O embaixador declarou ainda que Maduro é o líder do Cartel de los Soles, organização que, segundo ele, coopera com grupos criminosos como o Tren de Aragua, designado pelos EUA como organização terrorista estrangeira.
Waltz afirmou que Maduro enriqueceu "às custas do sofrimento de americanos e venezuelanos", facilitando o tráfico de "centenas de toneladas de drogas" para os EUA e Europa.
O embaixador também acusou o regime venezuelano de colaborar com organizações como o Hezbollah e autoridades iranianas, e de transformar a Venezuela em uma "base de operações de adversários dos EUA".
“O Ocidente é onde vivemos. Não vamos permitir que o hemisfério seja usado como base de nossos adversários”, declarou. “Não se pode ter as maiores reservas de energia do mundo sob o controle de líderes ilegítimos, sem beneficiar o povo da Venezuela.”
O discurso norte-americano também fez menção a um relatório da ONU, publicado em 2025, que identificava a Venezuela como rota estratégica para o tráfico de cocaína rumo aos Estados Unidos e à Europa.
“O povo da Venezuela, inclusive na Flórida, onde vivem centenas de milhares de exilados, celebra esse momento”, disse. “Maduro recusou todas as tentativas de diplomacia. Agora, ele responderá por narcoterrorismo.”
O Conselho de Segurança é o único órgão da ONU com poder de usar a força militar. No, entanto, suas decisões podem ser vetadas pelos membros-fundadores. Os EUA são um deles, o que deve impedir medidas contra o país pela invasão da Venezuela.

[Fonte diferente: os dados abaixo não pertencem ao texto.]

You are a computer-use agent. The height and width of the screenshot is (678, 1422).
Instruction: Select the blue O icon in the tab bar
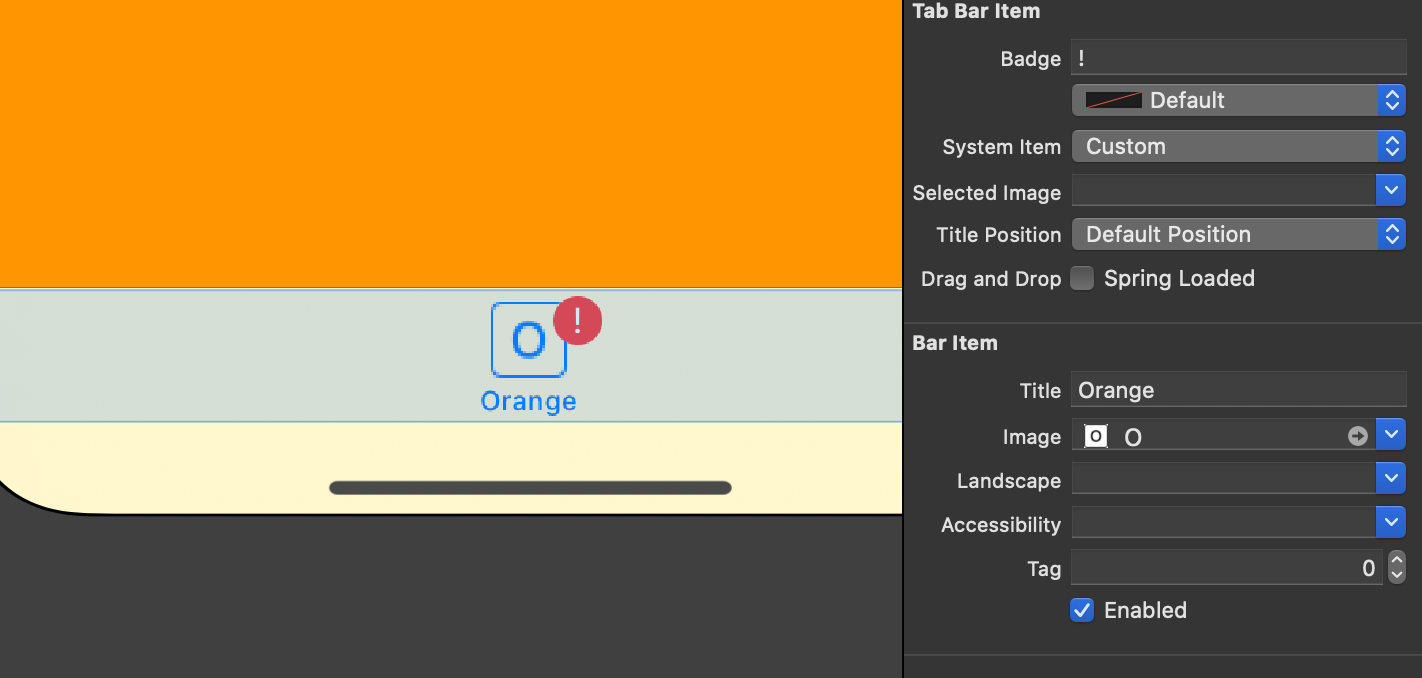pos(528,340)
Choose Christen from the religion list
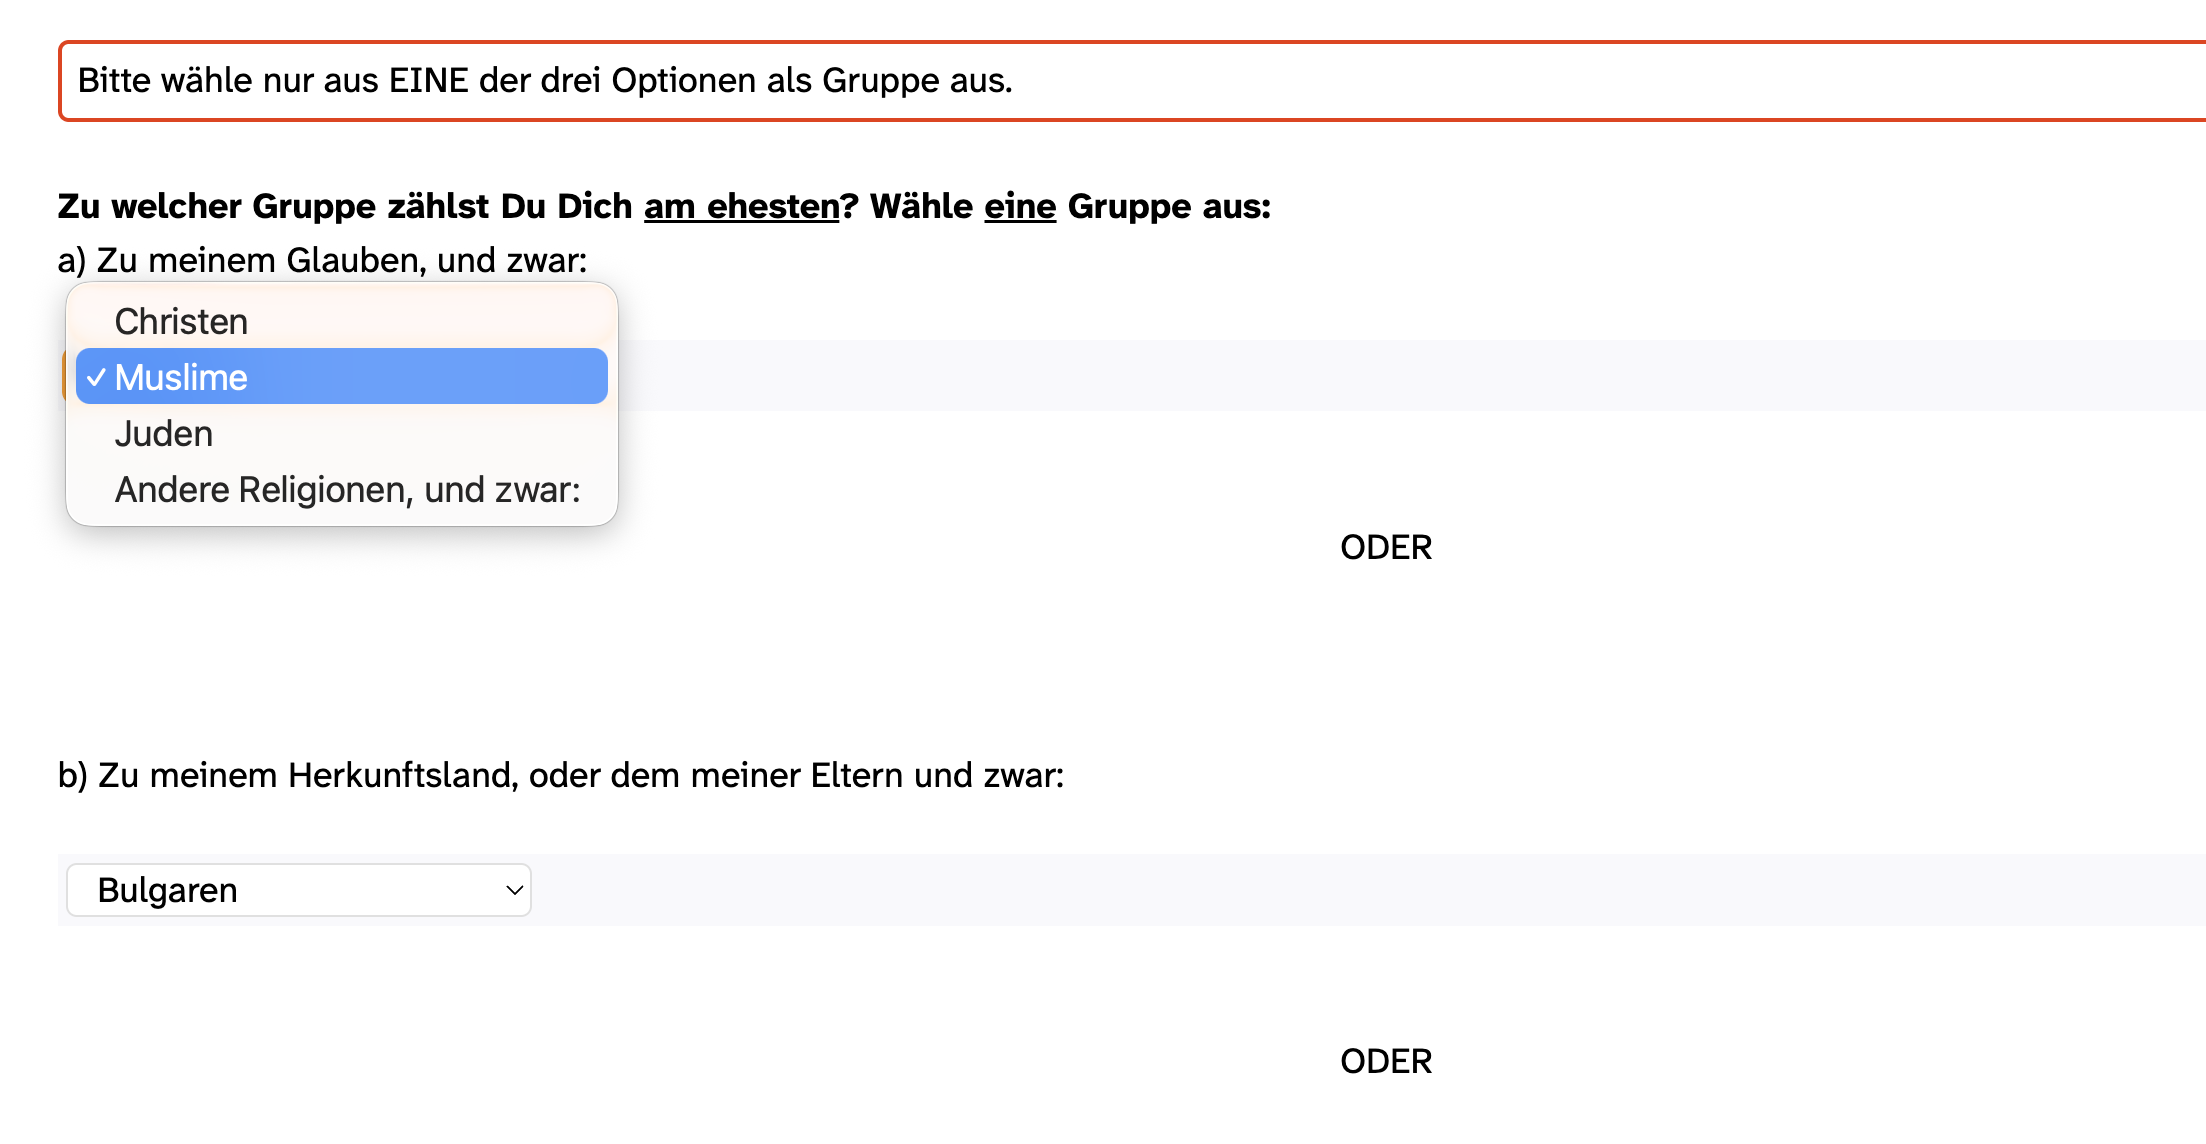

No sábado, 3, forças americanas invadiram a Venezuela e capturaram o presidente Nicolás Maduro. Ele foi levado para Nova York, onde será julgado por várias acusações, incluindo o envolvimento com tráfico de drogas.
Sua vice, Delcy Rodríguez, assumiu a Presidência da Venezuela de forma interina. Ela sinalizou que buscará cooperar com os EUA, após sofrer ameaças dos americanos.
O presidente dos EUA, Donald Trump, disse que poderá fazer novas operações militares no país se o governo não atender suas demandas, especialmente abrir o setor de petróleo para empresas americanas.